#### Written exercise:
Copy out the lines below verbatim, from the very first one down to the line containing "Action: [579, 646]", with both ends included.

━━━━━━━━━━━━━━━━━━━━━━━━━━━━━━

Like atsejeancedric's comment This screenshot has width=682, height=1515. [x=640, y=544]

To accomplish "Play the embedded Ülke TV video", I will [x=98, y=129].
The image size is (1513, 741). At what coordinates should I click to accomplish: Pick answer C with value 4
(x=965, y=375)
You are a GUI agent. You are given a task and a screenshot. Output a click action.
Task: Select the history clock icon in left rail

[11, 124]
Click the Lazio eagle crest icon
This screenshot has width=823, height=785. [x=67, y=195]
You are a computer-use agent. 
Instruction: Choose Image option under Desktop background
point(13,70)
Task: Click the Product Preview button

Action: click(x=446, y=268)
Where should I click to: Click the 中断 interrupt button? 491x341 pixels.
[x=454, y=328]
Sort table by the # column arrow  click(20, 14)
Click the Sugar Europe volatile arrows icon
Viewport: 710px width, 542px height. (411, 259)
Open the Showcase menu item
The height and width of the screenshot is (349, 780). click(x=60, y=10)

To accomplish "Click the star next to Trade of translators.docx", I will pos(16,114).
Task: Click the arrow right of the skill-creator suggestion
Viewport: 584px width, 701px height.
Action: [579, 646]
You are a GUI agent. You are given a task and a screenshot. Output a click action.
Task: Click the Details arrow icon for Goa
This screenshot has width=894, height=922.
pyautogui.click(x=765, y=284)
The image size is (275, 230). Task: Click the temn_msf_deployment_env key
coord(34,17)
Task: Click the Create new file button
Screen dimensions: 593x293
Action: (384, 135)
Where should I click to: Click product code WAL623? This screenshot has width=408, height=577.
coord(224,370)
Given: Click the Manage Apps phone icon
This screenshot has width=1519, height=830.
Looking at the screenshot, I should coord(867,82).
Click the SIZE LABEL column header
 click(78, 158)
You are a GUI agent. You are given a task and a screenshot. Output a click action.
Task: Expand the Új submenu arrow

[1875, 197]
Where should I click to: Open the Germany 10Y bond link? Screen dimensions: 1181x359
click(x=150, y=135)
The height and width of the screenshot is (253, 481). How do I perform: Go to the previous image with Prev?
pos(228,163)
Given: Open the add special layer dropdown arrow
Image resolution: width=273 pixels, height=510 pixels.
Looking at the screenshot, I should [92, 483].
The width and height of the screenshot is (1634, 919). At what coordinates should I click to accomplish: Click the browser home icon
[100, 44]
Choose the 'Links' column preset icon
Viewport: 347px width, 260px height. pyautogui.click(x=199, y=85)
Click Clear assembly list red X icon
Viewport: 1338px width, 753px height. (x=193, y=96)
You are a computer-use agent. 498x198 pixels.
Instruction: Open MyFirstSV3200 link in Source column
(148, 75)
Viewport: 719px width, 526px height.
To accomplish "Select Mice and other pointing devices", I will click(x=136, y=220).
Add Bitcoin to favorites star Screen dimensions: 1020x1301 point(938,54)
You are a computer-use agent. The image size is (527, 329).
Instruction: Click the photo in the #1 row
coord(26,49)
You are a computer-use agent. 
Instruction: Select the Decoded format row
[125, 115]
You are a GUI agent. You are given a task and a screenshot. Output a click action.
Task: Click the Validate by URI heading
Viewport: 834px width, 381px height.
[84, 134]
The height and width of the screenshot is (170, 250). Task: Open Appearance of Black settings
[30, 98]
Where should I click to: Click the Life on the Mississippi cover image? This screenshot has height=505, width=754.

━━━━━━━━━━━━━━━━━━━━━━━━━━━━━━

#### The completed task:
Like atsejeancedric's comment This screenshot has width=682, height=1515. [x=640, y=544]

To accomplish "Play the embedded Ülke TV video", I will [x=98, y=129].
The image size is (1513, 741). At what coordinates should I click to accomplish: Pick answer C with value 4
(x=965, y=375)
You are a GUI agent. You are given a task and a screenshot. Output a click action.
Task: Select the history clock icon in left rail

[11, 124]
Click the Lazio eagle crest icon
This screenshot has width=823, height=785. [x=67, y=195]
You are a computer-use agent. 
Instruction: Choose Image option under Desktop background
point(13,70)
Task: Click the Product Preview button

Action: click(x=446, y=268)
Where should I click to: Click the 中断 interrupt button? 491x341 pixels.
[x=454, y=328]
Sort table by the # column arrow  click(20, 14)
Click the Sugar Europe volatile arrows icon
Viewport: 710px width, 542px height. (411, 259)
Open the Showcase menu item
The height and width of the screenshot is (349, 780). click(x=60, y=10)

To accomplish "Click the star next to Trade of translators.docx", I will pos(16,114).
Task: Click the arrow right of the skill-creator suggestion
Viewport: 584px width, 701px height.
Action: [579, 646]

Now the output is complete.